_Work instruction_:
Find all lines in the records that include the word "Task", and copy them out.

_Records for this exercise_:

○ ○ ○ ○ ○ ○ ○

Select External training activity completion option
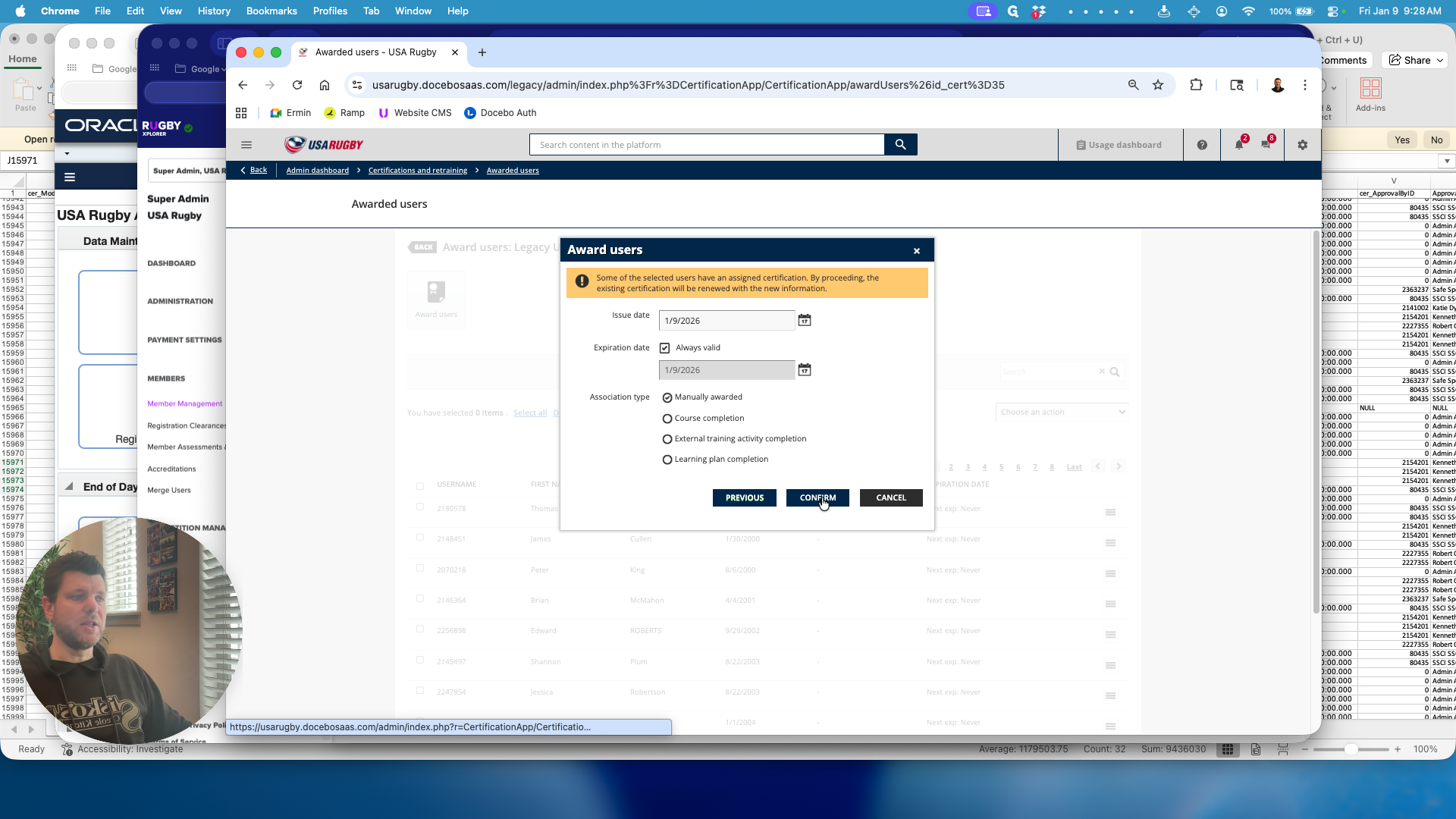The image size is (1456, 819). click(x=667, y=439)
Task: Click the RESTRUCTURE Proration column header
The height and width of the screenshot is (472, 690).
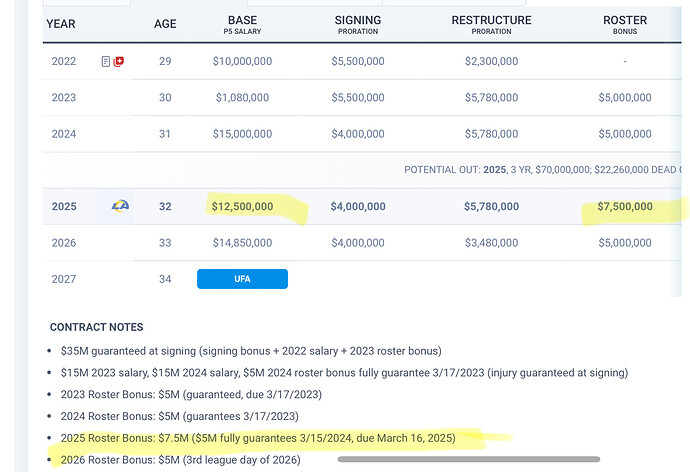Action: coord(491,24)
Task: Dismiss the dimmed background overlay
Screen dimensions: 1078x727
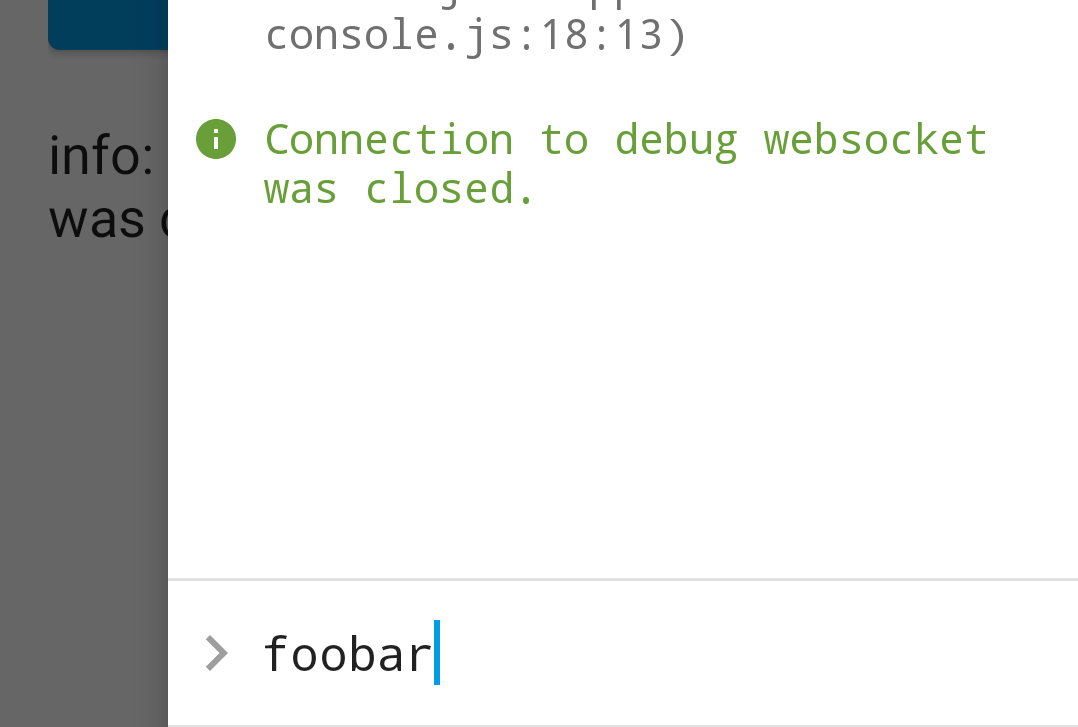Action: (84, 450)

○ ○ ○ ○ ○ ○ ○

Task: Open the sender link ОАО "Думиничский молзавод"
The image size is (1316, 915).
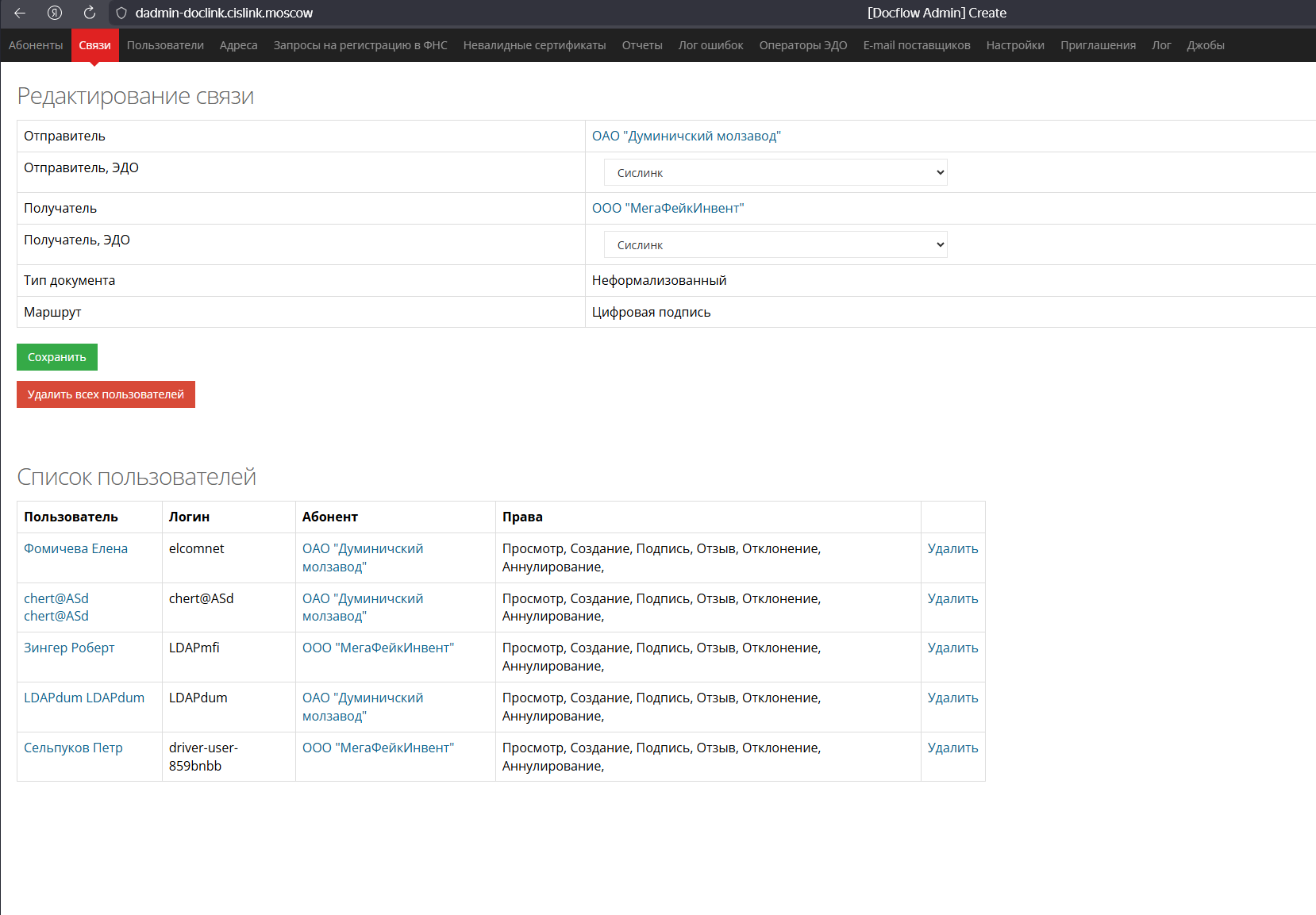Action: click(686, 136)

○ ○ ○ ○ ○ ○ ○

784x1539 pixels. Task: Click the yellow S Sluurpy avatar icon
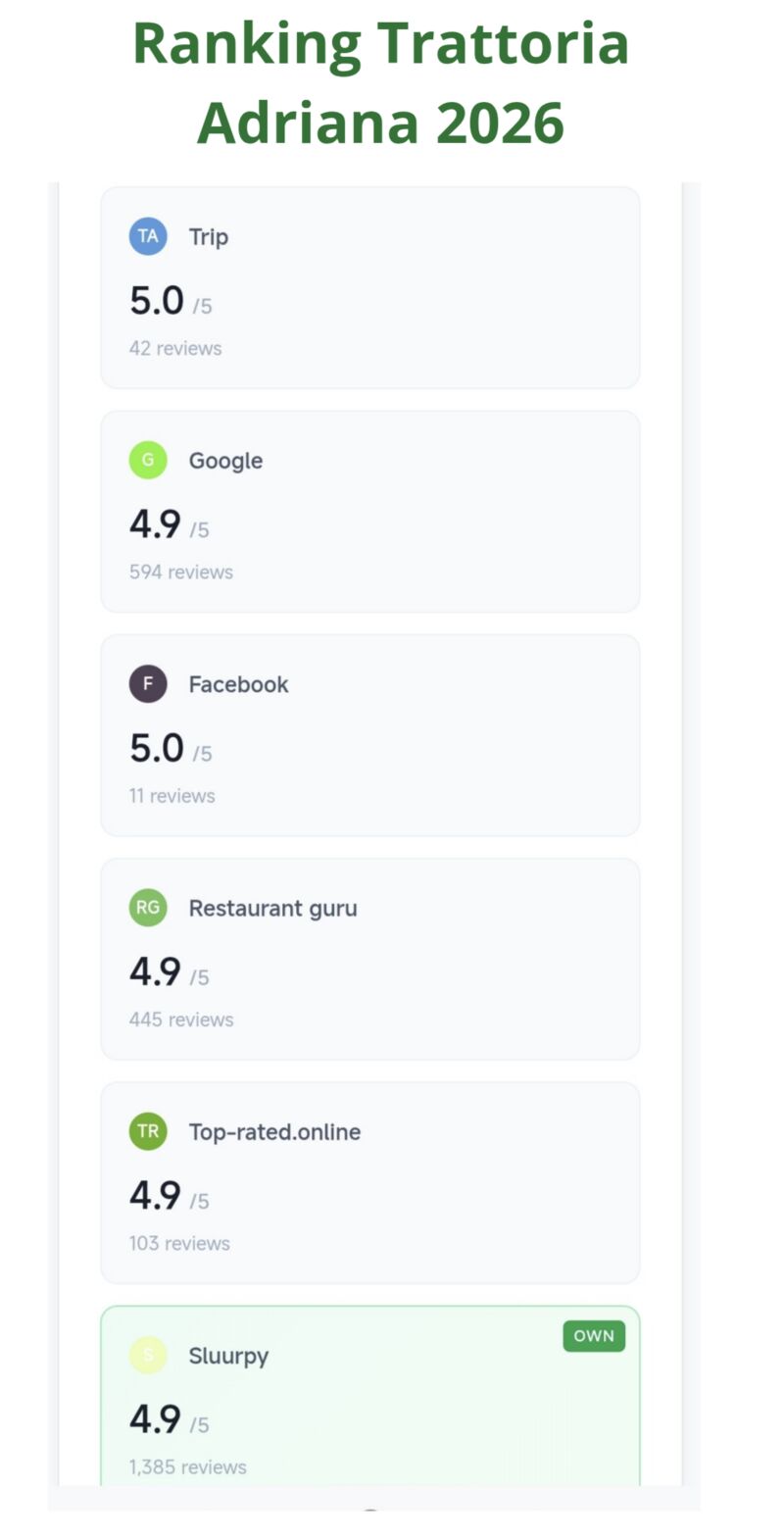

○ ○ ○ ○ ○ ○ ○

_Response box_:
Task: Click the RESTRUCTURE Proration column header
Task: Dismiss the dimmed background overlay
Task: Open the sender link ОАО "Думиничский молзавод"
784x1539 pixels. Task: Click the yellow S Sluurpy avatar icon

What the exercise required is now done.